▸ **TASK ITEM**:
Within the listing below, how many lines include the string "computer"? Reply with only the number.

▸ **INFORMATION SHOWN**:
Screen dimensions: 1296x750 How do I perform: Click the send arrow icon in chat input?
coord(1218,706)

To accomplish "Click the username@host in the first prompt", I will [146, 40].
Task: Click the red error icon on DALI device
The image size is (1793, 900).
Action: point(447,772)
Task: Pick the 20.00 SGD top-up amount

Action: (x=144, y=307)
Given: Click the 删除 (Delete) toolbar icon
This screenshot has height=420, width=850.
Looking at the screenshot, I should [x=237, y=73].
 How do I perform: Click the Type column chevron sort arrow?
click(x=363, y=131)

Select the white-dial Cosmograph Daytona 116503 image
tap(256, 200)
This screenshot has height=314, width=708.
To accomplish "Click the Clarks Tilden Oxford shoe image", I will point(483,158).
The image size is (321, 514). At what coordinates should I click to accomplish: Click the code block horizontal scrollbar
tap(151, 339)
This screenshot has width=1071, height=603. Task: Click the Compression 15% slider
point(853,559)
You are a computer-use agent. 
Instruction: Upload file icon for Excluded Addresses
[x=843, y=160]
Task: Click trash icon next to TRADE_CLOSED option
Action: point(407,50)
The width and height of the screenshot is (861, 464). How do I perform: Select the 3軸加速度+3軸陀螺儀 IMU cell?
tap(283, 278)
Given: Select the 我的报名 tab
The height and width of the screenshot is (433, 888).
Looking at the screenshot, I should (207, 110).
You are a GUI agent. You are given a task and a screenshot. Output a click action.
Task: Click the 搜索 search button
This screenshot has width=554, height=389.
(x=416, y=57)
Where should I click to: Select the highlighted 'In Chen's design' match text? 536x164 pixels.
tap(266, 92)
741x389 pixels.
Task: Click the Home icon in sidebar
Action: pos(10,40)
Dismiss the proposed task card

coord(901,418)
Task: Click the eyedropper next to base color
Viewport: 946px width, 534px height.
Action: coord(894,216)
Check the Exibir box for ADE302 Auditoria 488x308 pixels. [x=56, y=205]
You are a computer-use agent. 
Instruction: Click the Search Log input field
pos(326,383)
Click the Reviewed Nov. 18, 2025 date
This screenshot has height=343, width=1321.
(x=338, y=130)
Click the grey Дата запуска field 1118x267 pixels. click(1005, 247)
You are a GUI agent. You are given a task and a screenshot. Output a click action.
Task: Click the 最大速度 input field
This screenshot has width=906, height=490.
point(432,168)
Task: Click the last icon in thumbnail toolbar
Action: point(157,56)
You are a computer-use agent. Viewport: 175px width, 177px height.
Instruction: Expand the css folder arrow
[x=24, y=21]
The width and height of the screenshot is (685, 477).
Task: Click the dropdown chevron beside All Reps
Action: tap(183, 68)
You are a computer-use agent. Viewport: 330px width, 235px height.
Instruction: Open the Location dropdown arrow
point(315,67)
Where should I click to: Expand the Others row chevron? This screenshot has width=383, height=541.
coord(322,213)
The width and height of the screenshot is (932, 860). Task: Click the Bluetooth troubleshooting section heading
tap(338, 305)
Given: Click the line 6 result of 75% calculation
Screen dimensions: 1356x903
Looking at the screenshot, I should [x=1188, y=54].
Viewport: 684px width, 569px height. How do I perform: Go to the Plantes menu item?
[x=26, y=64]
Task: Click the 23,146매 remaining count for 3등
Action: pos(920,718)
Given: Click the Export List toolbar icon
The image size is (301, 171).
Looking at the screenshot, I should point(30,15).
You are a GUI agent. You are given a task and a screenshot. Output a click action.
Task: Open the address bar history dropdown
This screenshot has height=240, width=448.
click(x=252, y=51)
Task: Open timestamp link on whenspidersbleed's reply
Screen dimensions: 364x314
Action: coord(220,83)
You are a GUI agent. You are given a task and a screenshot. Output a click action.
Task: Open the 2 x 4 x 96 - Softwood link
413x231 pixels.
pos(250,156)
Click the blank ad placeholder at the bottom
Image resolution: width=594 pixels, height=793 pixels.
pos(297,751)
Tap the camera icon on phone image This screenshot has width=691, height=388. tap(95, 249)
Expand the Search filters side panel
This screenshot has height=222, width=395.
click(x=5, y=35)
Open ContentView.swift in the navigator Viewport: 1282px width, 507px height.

▸ **EXERCISE OUTPUT**:
4